Roll, flip, spin: Stanford develops amphibious millirobot for fantastic voyage

A Stanford University team has created the amphibious all-terrain vehicle of the drug delivery world. The researchers designed the millimeter-scale robot to roll, flip and spin past obstacles and through liquids to navigate complex biomedical environments.

Multiple papers have described the creation of wirelessly operated millimeter-scale origami robots that can move through narrow spaces and change shape to complete specific tasks. Potential applications for the robots include targeted drug delivery, in which context the vehicles would carry a payload for release at a specific site.

The Stanford research, details of which were published in Nature Communications, builds on the earlier work, notably by enabling on-ground and in-water locomotion. Operated magnetically, the millirobot is designed to adapt itself to the environment, autonomously switching between rolling and flipping to get over some obstacles. Applying a magnetic field causes the millirobot to jump over bigger barriers. 

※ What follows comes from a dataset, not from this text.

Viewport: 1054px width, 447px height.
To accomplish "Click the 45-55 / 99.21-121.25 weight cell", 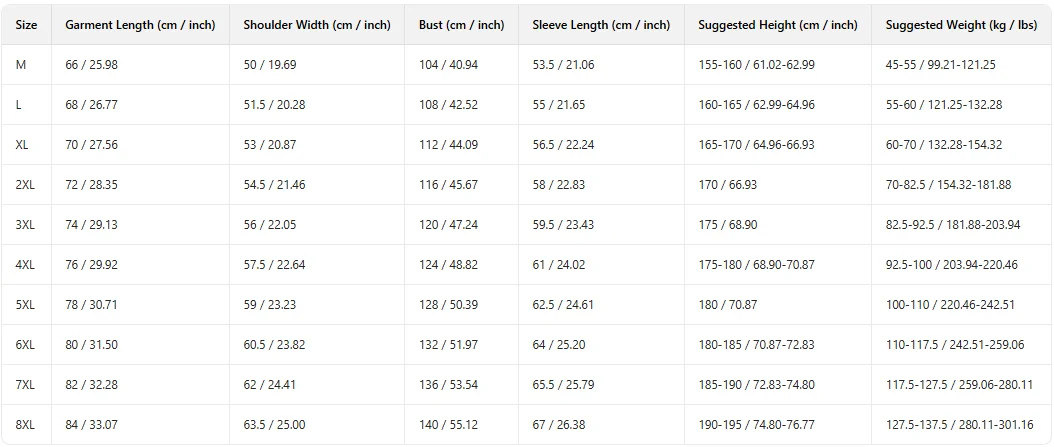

Using the device, the Stanford team delivered a liquid therapy to a target in the stomach of a pig ex vivo. The millirobot rolled and flipped along a predetermined path through the stomach. Once at the target site, magnetic pumping enabled the release of the payload. 

The researchers added a spinning mechanism to enable the millirobot to swim under and on the surface of water. To provide early validation of the spinning mechanism, the team navigated the device through an ex vivo pig stomach with viscous fluid. The viscous fluid provided more resistance than water, but that was overcome by increasing the strength of the magnetic field.

Having generated early evidence of what the device is capable of, Renee Zhao and her collaborators are now talking to their counterparts at Stanford’s medicine department about ways to use the technology.